When asked by reporters about how the second round of stimulus payments would be structured, Mnuchin said, “We’re talking about the same provision as last time, so our proposal is the exact same proposal as last time,” according to The Hill.

In other words, anyone who received a first stimulus check would receive a second stimulus check, for the same dollar amount. If you’ve forgotten what the stimulus check eligibility rules were the first time around, here are the basics:

• For most recipients, stimulus checks, or “Economic Impact Payments” in the words of the IRS, are based on your adjusted gross income (AGI) in your tax returns.

• Individual tax filers with an AGI of $75,000 or less, and married couples filing jointly with a combined AGI up to $150,000, would receive the maximum amount: $1,200 per adult.

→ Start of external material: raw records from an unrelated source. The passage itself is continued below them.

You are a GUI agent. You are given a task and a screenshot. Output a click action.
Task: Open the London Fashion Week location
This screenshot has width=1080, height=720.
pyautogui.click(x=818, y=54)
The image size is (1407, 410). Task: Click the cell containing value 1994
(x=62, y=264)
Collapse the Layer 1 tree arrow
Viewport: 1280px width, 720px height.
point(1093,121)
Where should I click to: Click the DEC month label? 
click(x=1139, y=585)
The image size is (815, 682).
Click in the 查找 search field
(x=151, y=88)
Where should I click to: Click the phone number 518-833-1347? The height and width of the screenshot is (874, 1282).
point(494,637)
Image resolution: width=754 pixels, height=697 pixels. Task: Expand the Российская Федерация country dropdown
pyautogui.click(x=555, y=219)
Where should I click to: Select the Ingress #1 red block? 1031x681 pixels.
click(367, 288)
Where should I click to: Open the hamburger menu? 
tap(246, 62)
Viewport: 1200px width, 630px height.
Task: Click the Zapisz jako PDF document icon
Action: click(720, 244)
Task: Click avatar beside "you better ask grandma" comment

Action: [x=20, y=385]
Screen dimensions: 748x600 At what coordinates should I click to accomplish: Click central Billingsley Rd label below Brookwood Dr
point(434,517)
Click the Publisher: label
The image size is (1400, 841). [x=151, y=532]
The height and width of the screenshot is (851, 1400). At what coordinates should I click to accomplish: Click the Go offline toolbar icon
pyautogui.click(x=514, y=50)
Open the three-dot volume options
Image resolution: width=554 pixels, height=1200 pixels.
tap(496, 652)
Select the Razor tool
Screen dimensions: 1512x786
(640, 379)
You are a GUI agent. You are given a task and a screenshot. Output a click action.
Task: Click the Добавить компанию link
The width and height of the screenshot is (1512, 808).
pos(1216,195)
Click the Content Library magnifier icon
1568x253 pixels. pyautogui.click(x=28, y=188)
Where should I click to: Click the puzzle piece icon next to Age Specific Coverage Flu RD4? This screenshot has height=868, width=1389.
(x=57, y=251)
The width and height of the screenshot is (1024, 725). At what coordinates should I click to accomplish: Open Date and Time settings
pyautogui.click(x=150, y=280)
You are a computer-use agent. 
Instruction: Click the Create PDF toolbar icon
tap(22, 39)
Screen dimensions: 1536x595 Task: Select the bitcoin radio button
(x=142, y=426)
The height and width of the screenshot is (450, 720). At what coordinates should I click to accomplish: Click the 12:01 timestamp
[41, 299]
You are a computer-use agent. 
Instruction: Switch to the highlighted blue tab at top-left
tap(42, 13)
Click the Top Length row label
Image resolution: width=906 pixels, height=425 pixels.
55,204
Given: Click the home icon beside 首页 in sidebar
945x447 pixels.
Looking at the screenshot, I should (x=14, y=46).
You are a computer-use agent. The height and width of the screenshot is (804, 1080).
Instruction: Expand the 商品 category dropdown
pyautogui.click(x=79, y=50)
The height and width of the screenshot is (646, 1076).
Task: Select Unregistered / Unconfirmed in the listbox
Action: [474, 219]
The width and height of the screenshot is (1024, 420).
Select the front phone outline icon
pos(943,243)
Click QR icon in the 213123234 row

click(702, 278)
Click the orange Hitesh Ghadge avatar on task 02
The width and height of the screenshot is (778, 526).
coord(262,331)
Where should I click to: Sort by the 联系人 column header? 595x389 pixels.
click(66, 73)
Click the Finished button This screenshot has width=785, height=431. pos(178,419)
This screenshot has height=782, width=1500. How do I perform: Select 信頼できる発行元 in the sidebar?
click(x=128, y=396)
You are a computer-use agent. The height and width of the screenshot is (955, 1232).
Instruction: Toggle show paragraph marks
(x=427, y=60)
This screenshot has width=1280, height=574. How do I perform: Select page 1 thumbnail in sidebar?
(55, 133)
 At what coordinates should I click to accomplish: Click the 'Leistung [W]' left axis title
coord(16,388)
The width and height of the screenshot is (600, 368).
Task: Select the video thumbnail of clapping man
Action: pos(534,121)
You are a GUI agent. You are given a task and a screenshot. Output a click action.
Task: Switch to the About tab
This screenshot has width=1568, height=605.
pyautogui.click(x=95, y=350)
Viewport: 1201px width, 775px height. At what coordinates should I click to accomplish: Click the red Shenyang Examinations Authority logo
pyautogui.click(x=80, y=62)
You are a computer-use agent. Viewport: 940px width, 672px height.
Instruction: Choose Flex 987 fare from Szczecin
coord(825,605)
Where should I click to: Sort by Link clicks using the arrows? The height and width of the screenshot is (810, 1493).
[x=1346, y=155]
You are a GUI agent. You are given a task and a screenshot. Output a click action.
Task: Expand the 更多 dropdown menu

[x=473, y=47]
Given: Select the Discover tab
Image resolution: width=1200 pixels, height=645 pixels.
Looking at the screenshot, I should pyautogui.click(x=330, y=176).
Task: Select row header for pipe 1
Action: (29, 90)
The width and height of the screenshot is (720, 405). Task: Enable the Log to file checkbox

• Individual tax filers with an AGI between $75,000 and $99,000, and married couples filing jointly with a combined AGI between $150,000 to $198,000, are also eligible with stimulus checks, but they won’t get the full $1,200 per adult — the amounts taper off as income levels increase. Anyone with an AGI above the upper threshold is not eligible for stimulus payments. Also ineligible, according to the IRS: “aliens” (a.k.a. non-citizens) and people who are incarcerated.

• Families with children under the age of 17 claimed on their tax returns receive extra stimulus payments, allocated at $500 per eligible child.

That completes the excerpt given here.